Every team that builds a Scala backend long enough makes the same structural mistake: they use nested flatMap and match to express multi-step business logic. The types are right. The code does what it’s supposed to do. And then requirements change, someone adds a step, and the next developer has to trace a decision tree through four levels of indentation to understand what the function actually does. At that point, the maintainability cost is already sunk. You’re just paying it in review time and bugs.

Code is read more times than it’s written. With nested control structures like ifs or flatMaps, every read is a tree traversal. With sealed-monad, every read is a list – easy to scan, easy to understand. The difference is invisible on day one but it compounds for the next five years.

Łukasz Sowa

Managing Partner @ Iterators

This article covers two tools that solve the structural problem together: ADTs for expressing typed business outcomes, and sealed-monad for composing them linearly. I’ll go through why nested composition breaks down, what the alternative looks like, and when to reach for it. The article has four parts: ADTs as the right type for business outcomes, the composition problem with standard Scala, how sealed-monad solves it, and the practical boundaries of where it fits.

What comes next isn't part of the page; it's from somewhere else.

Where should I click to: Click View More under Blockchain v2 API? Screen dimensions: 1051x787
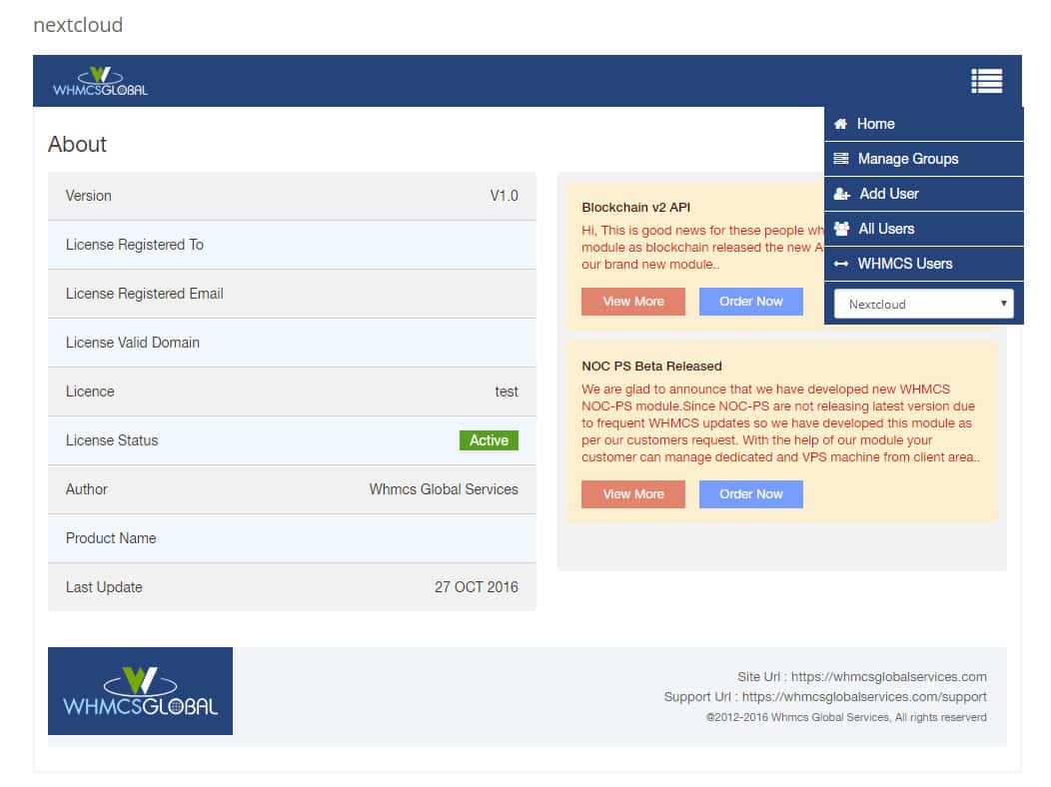tap(633, 302)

Part 1: ADTs for Business Outcomes

A sealed trait is the right type for business outcomes. Not exceptions, not raw booleans, not strings. Here’s what a login result looks like:

sealed trait LoginResult
object LoginResult {
  case class LoggedIn(token: String) extends LoginResult
  case object InvalidCredentials    extends LoginResult
  case object Deleted               extends LoginResult
  case object ProviderAuthFailed    extends LoginResult
}

The sealed modifier means the compiler knows the complete list of cases. No subclass can be added outside the file. When you pattern match on LoginResult, the compiler enforces exhaustiveness. Add case object AccountLocked extends LoginResult, recompile, and the compiler tells you every call site that doesn’t handle it. That’s a compile-time guarantee, not a convention.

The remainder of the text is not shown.